2. ```git clone https://github.com/fortypercnt/stream-translator.git```
3. ```pip install -r requirements.txt```
4. Make sure that pytorch is installed with CUDA support. Whisper will probably not run in real time on a CPU.

## Command-line usage

```python translator.py URL --flags```

By default, the URL can be of the form ```twitch.tv/forsen``` and streamlink is used to obtain the .m3u8 link which is passed to ffmpeg.
See [streamlink plugins](https://streamlink.github.io/plugins.html) for info on all supported sites.
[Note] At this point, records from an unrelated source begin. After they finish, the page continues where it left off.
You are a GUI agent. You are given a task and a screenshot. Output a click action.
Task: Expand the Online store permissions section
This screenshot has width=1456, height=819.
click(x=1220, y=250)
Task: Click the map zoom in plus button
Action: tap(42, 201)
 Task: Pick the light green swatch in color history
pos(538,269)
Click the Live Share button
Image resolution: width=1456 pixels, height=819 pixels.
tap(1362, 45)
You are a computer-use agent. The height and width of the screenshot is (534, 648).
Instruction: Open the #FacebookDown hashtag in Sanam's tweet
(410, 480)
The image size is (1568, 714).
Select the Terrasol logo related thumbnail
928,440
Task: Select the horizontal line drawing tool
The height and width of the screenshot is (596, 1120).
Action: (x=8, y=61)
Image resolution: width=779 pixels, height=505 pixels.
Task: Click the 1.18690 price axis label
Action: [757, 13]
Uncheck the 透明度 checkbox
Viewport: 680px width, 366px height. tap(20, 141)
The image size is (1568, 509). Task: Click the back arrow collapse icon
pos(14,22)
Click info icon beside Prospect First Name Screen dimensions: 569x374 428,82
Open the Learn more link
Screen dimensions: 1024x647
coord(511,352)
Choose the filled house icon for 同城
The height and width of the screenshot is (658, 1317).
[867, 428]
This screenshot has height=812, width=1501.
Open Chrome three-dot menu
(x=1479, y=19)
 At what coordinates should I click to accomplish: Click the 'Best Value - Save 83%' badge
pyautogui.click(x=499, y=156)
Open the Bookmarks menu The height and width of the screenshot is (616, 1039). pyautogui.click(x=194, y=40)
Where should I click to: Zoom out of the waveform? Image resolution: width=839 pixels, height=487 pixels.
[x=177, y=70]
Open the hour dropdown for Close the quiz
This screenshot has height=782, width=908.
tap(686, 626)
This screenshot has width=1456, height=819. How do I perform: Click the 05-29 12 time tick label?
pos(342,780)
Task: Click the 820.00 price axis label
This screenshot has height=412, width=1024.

| --flags | Default Value | Description |
|:-------------------------------:|:---------------------:|:--------------------------------------------------------------------------------------------------------------------------------------------------------------------------------------------------------------------------------------------------------:|
| `--model` | small | Select model size. See [here](https://github.com/openai/whisper#available-models-and-languages) for available models. |
| `--task` | translate | Whether to transcribe the audio (keep original language) or translate to english. |
| `--language` | auto | Language spoken in the stream. See [here](https://github.com/openai/whisper#available-models-and-languages) for available languages. |
| `--interval` | 5 | Interval between calls to the language model in seconds. |
| `--history_buffer_size` | 0 | Seconds of previous audio/text to use for conditioning the model. Set to 0 to just use audio from the last interval. Note that this can easily lead to repetition/loops if the chosen language/model settings do not produce good results to begin with. |
| `--beam_size` | 5 | Number of beams in beam search. Set to 0 to use greedy algorithm instead (faster but less accurate). |
| `--best_of` | 5 | Number of candidates when sampling with non-zero temperature. |
| `--preferred_quality` | audio_only | Preferred stream quality option. "best" and "worst" should always be available. Type "streamlink URL" in the console to see quality options for your URL. |
| `--disable_vad` | | Set this flag to disable additional voice activity detection by Silero VAD. |
| `--direct_url` | | Set this flag to pass the URL directly to ffmpeg. Otherwise, streamlink is used to obtain the stream URL. |
| `--use_faster_whisper` | | Set this flag to use faster_whisper implementation instead of the original OpenAI implementation |
| `--faster_whisper_model_path` | whisper-large-v2-ct2/ | Path to a directory containing a Whisper model in the CTranslate2 format. |
| `--faster_whisper_device` | cuda | Set the device to run faster-whisper on. |
| `--faster_whisper_compute_type` | float16 | Set the quantization type for faster_whisper. See [here](https://opennmt.net/CTranslate2/quantization.html) for more info. |

## Using faster-whisper

faster-whisper provides significant performance upgrades over the original OpenAI implementation (~ 4x faster, ~ 2x less memory).
To use it, follow the instructions [here](https://github.com/guillaumekln/faster-whisper#installation) to install faster-whisper and convert your models to CTranslate2 format.
Then you can run the CLI with --use_faster_whisper and set --faster_whisper_model_path to the location of your converted model.